**** Source passage

See if at-home shots are right for youSCIT vs Steroid Injections: What Goes in the Syringe
The most useful educational tool on this topic is a side-by-side comparison of what subcutaneous allergen immunotherapy contains versus what corticosteroid injections contain. The pharmacological differences are absolute — these are entirely different classes of medication. SCIT extracts are regulated biological preparations containing standardized amounts of allergen proteins (measured in allergy units or BAU/mL) in a saline buffered solution. The proteins are the same ones found in pollen, dust mites, and pet dander — just in highly dilute form. They interact with IgE antibodies and antigen-presenting cells of the immune system but have no hormonal, metabolic, or nutritional properties. Corticosteroids like triamcinolone acetonide (Kenalog) are synthetic glucocorticoid hormones with broad systemic effects. They bind glucocorticoid and mineralocorticoid receptors throughout the body, affecting appetite centers in the hypothalamus, insulin sensitivity in muscle and liver, sodium reabsorption in the kidney, and fat distribution patterns. These are the agents responsible for weight gain — not allergy shots.
Frequently asked questions
Do allergy shots cause weight gain?
No — there is zero published evidence linking subcutaneous allergen immunotherapy to weight gain. SCIT extracts contain allergen proteins in saline solution with no steroids, no hormones, no metabolically active compounds, and no significant caloric content. The immune modulation pathway of SCIT (shifting Th2 to Treg responses) has no established connection to appetite regulation, insulin sensitivity, fat storage, or fluid balance. Weight monitoring is not part of standard SCIT clinical protocols precisely because no effect is expected. If weight gain occurred after starting allergy shots, the explanation lies elsewhere — most commonly in corticosteroid injections, antihistamine use, or seasonal lifestyle factors.
Why do steroid injections cause weight gain but allergy shots don't?
Corticosteroid injections (triamcinolone/Kenalog, methylprednisolone/Depo-Medrol) cause weight gain through four mechanisms: they increase appetite by activating glucocorticoid receptors in the hypothalamus, cause insulin resistance leading to higher blood glucose and fat storage, promote sodium and water retention through mineralocorticoid effects, and with chronic use redistribute fat toward central depots (moon face, truncal obesity). These are Cushing's syndrome-like effects from synthetic glucocorticoid excess. SCIT extracts contain none of these compounds — they are allergen proteins in saline that interact only with the immune system, not with metabolic pathways. The two medications are pharmacologically unrelated despite being called 'shots' by some patients.
Can antihistamines cause weight gain?

********
**** Data excerpts

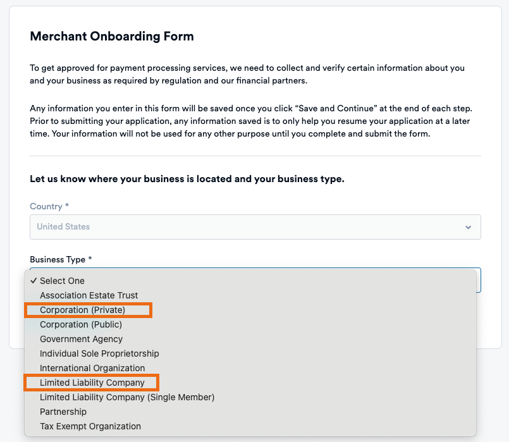Pick Limited Liability Company (Single Member)

pos(127,397)
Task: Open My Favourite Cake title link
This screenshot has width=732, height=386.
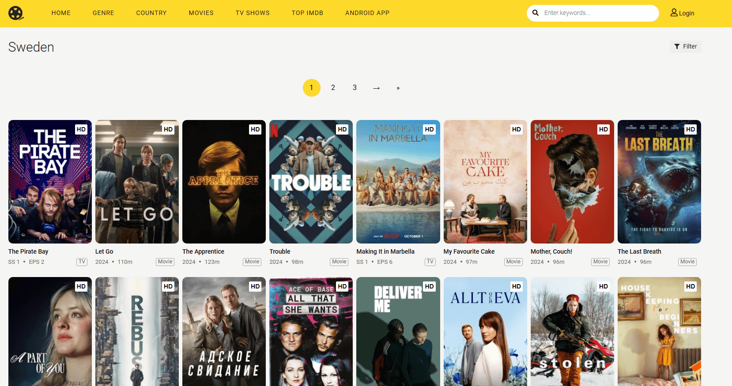Action: [x=469, y=251]
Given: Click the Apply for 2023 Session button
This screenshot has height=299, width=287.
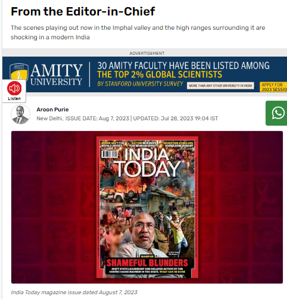Looking at the screenshot, I should pyautogui.click(x=273, y=87).
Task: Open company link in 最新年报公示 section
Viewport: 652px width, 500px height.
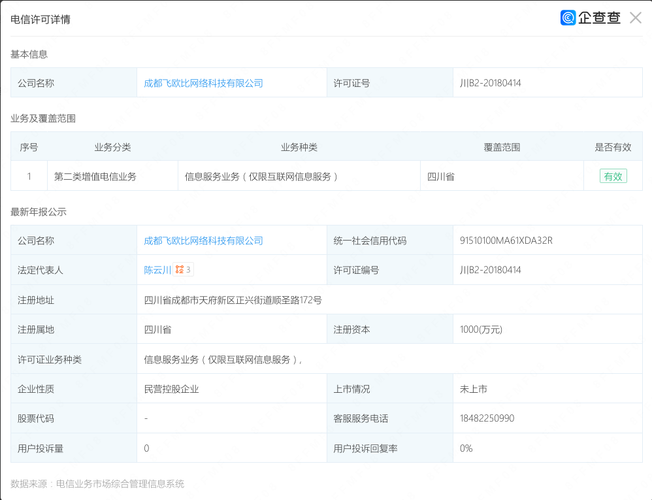Action: [x=203, y=241]
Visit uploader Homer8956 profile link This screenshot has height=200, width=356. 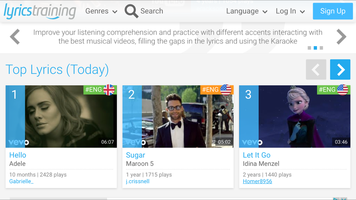coord(258,181)
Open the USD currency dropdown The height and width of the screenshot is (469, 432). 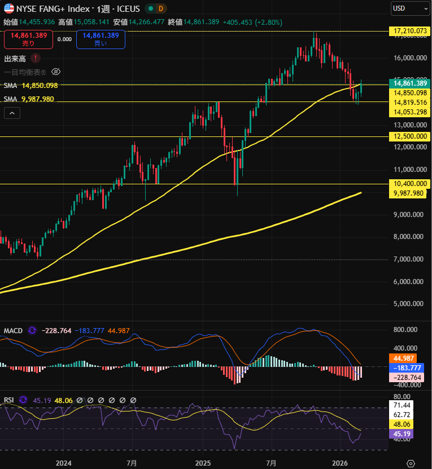click(410, 8)
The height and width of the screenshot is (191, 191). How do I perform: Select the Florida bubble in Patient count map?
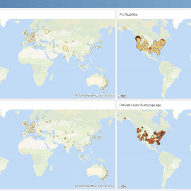(158, 144)
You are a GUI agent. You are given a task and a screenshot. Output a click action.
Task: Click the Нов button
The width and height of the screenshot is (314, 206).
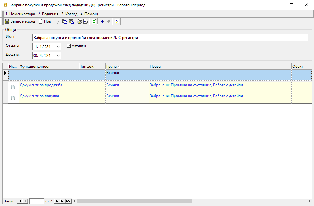45,22
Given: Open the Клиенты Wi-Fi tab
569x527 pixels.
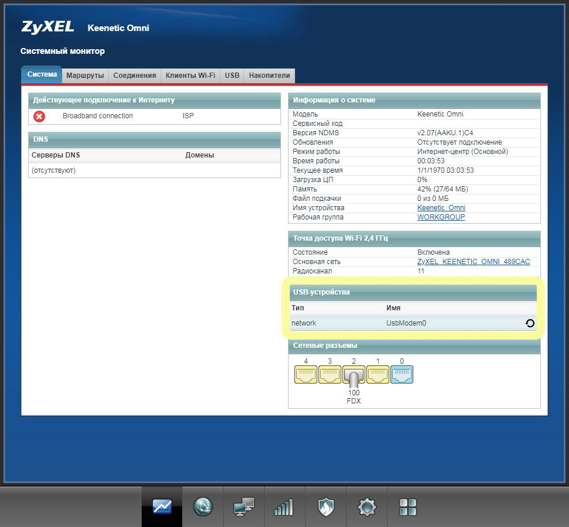Looking at the screenshot, I should click(x=190, y=76).
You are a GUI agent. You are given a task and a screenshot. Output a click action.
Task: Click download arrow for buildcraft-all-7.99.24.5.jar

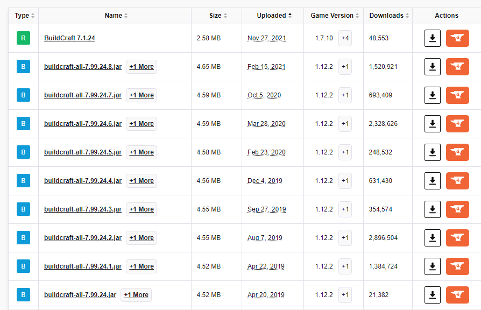pos(432,152)
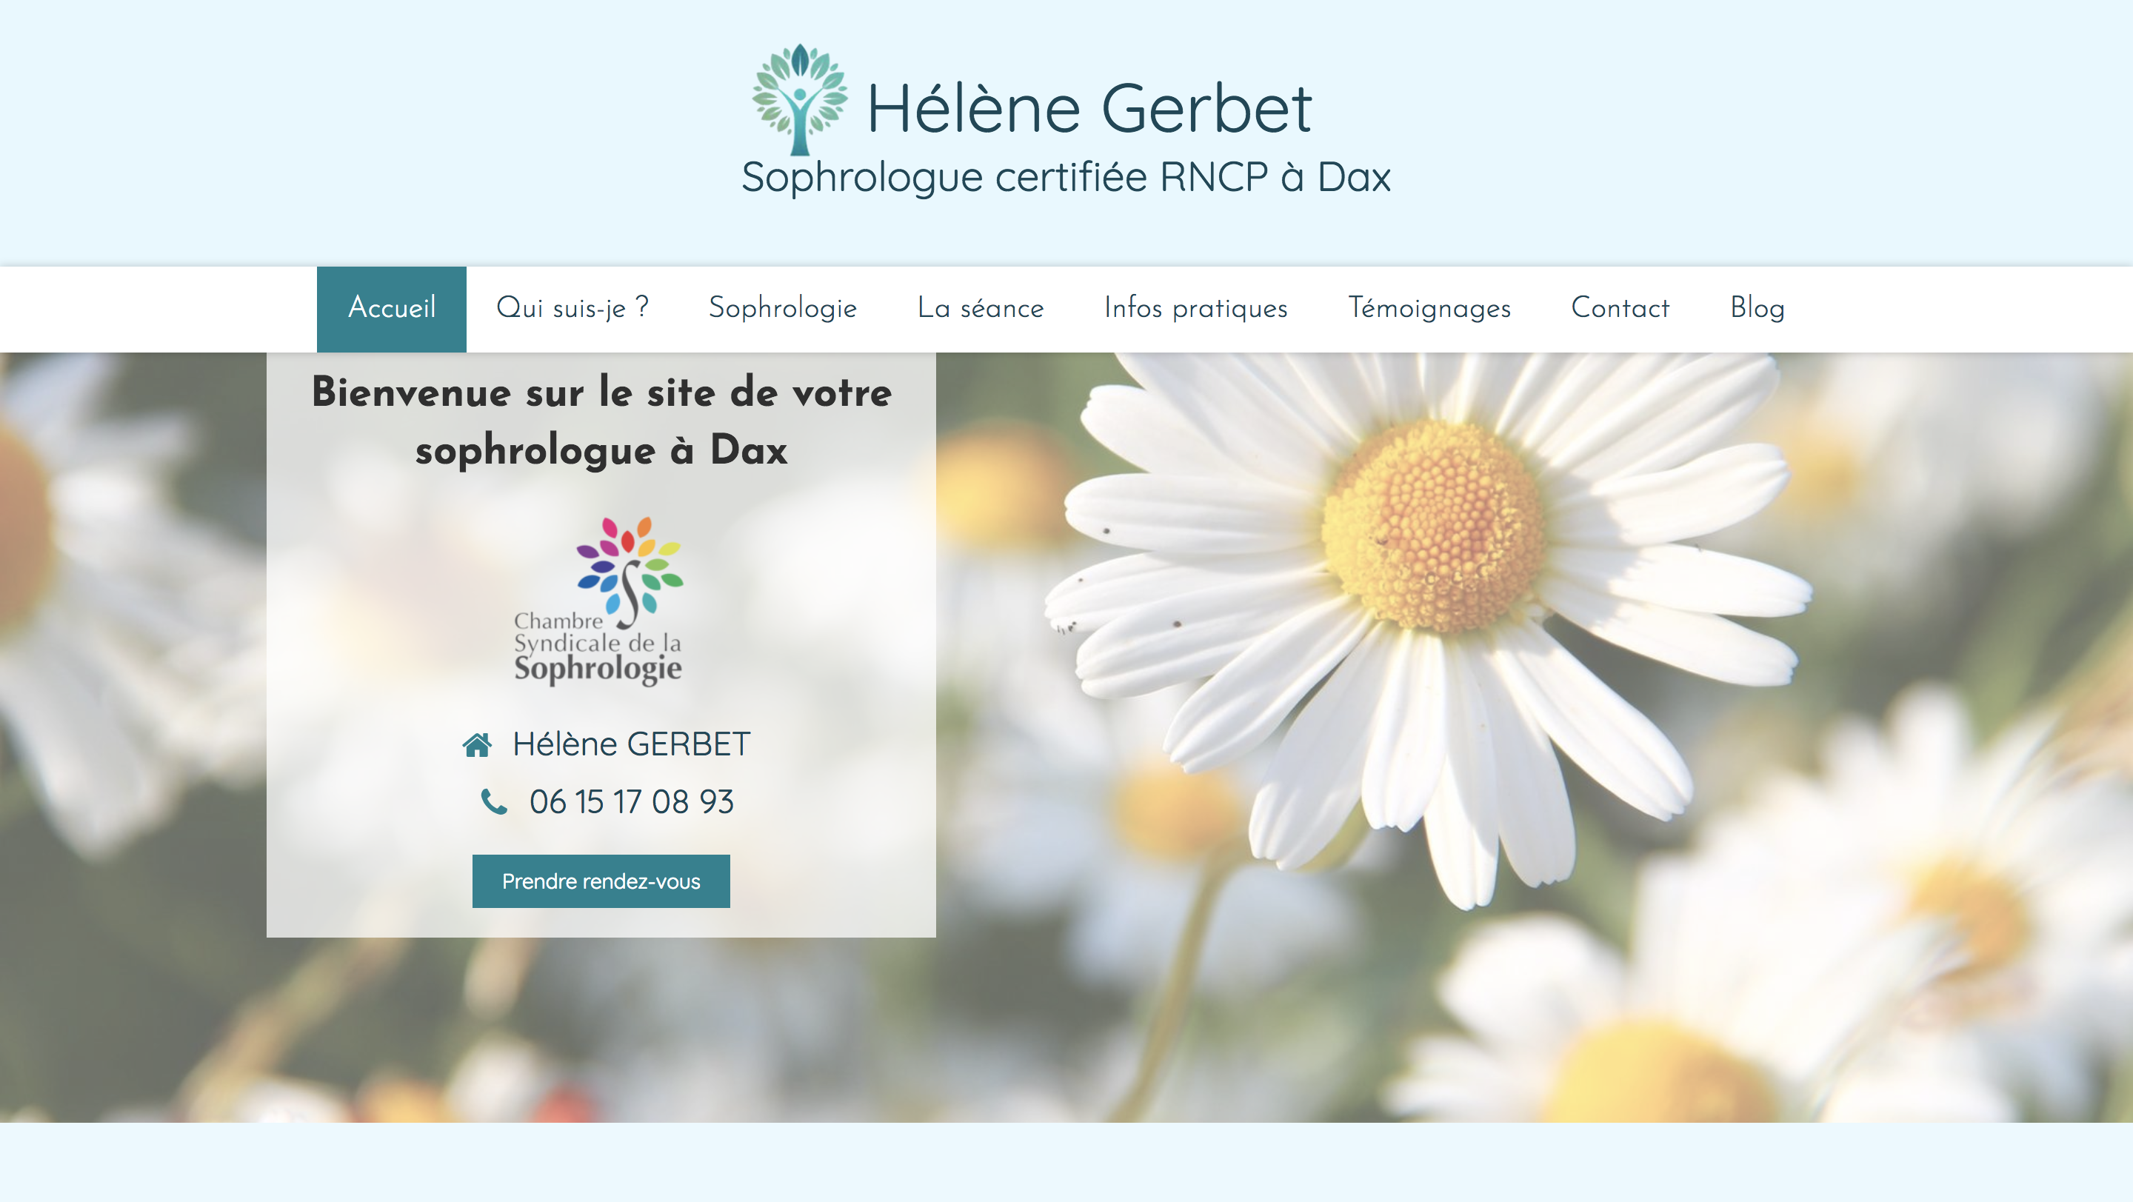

********

Actions to take:
1) In the passage on allergy shots and weight gain, what units are used to measure the allergen proteins in SCIT extracts?
2) Extend the passage on allergy shots and weight gain, picking up after its final line.

Task-by-task outputs:
1) Allergy units or BAU/mL.

2)
Some antihistamines can cause modest weight gain, and this may be confused with an effect of allergy shots. First-generation antihistamines like diphenhydramine (Benadryl) and hydroxyzine block H1 receptors not only in peripheral tissues but also in the hypothalamus, where histamine normally suppresses appetite. Blocking these receptors can increase caloric intake and lead to gradual weight gain, as documented by Ratliff et al. in the journal Obesity (2010). Some second-generation antihistamines, particularly cetirizine, show similar though less pronounced effects in some individuals. If you take daily antihistamines alongside SCIT and notice weight changes, the antihistamine is the more pharmacologically plausible explanation than the allergen extract. Switching to antihistamines with less CNS penetration (fexofenadine) may help.
Will allergy shots change my metabolism?
No. Allergy shots do not affect metabolic rate, thyroid function, insulin sensitivity, or any other metabolic parameter. The immune mechanism of SCIT — redirecting the immune response from Th2 inflammatory pathways toward regulatory T-cell tolerance — operates exclusively within the immune system. The shift from IgE-mediated sensitivity to IgG4-mediated tolerance involves lymphocyte populations, cytokine profiles, and antibody classes. None of these immunological changes have any established downstream effect on basal metabolic rate, appetite-regulating hormones (leptin, ghrelin), insulin signaling, or adipocyte biology. This is fundamentally different from anabolic steroids or glucocorticoids, which do affect these pathways. SCIT is not a steroid treatment and does not behave like one.
What should I do if I'm gaining weight while on allergy shots?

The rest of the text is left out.